Tailoring Endoscopic sleeve gastroplasty: computational biomechanics for the evaluation and prediction of post-surgical outcomes

Endoscopic Sleeve Gastroplasty (ESG) is currently being used successfully in people with obesity. However, potential long-term side effects are still unknown. Computational biomechanics has emerged as a valid tool to improve the intervention effectiveness. The aim of this work is to provide an in silico framework to estimate stomach mechanics, as volumetric capacity, structural stiffness, and wall tissue strain, in response to food intake before and after ESG. A cohort of patients who underwent ESG was studied to rationally analyze the reduction in gastric volume and the changes in structural response and strain distribution. Computational predictions were compared with Magnetic Resonance Imaging (MRI) data from post-operative stomachs, allowing the reliability and reproducibility of the methodology to be assessed. Significant differences in stomach mechanics before and after surgery were observed, considering both structural stiffness and tissue strain distribution.

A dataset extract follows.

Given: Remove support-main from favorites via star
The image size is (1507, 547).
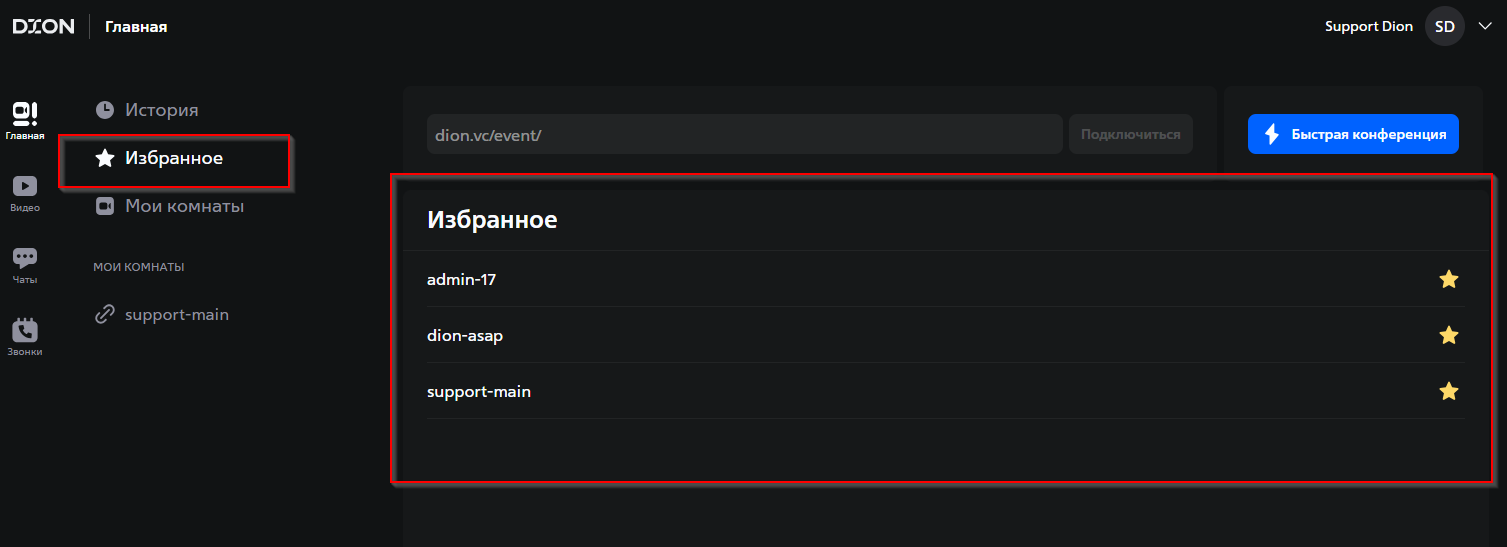Looking at the screenshot, I should pos(1448,391).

This difference may lead to improper activation of mechanoreceptors and thus to variations in satiety after ESG. The results confirm the suitability of the in silico approach for evaluating bariatric surgery in the short-term, because it shed light on the reduction of stomach capacity and pressurization depending on the amount of food ingested, on the variation of tissue strain distribution, giving to the surgeon information that are currently not available. Leveraging computational modeling may help prevent complications, such as reflux or misplacement of sutures, and enhance outcomes by prescribing gastric-wall loading conditions associated with lower postoperative weight-regain rates.